■ **DATASET EXCERPTS**
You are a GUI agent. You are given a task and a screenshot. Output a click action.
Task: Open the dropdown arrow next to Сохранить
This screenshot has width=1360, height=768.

--

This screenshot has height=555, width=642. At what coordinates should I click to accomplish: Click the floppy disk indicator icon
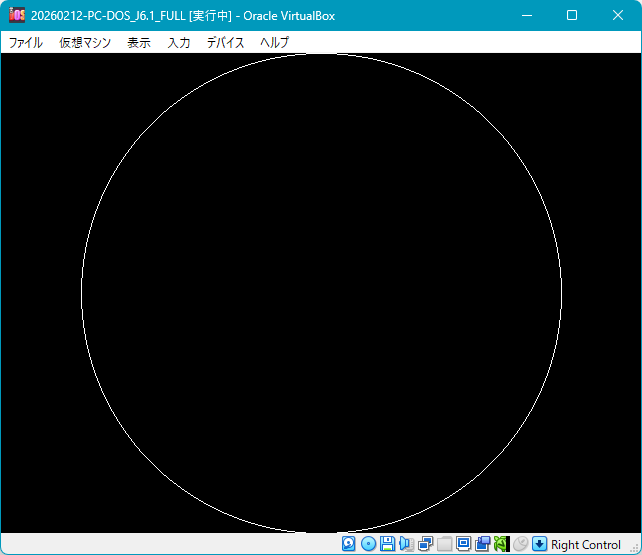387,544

==

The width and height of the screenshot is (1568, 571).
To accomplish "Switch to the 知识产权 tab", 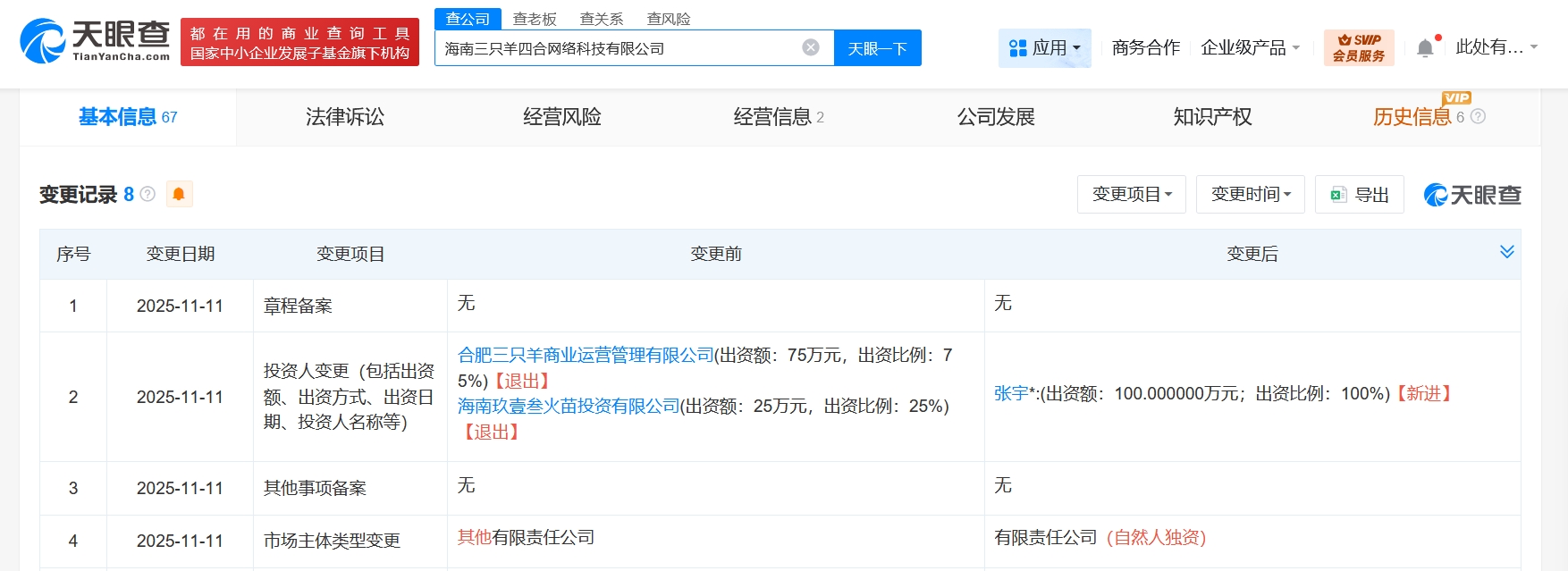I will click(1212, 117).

■ **EXERCISE GOAL**
Please reproduce the lines from the line with "You are a GUI" to the line with "This screenshot has width=1360, height=768.", both ends included, exactly as they appear above.

■ **YOUR SOLUTION**
You are a GUI agent. You are given a task and a screenshot. Output a click action.
Task: Open the dropdown arrow next to Сохранить
This screenshot has width=1360, height=768.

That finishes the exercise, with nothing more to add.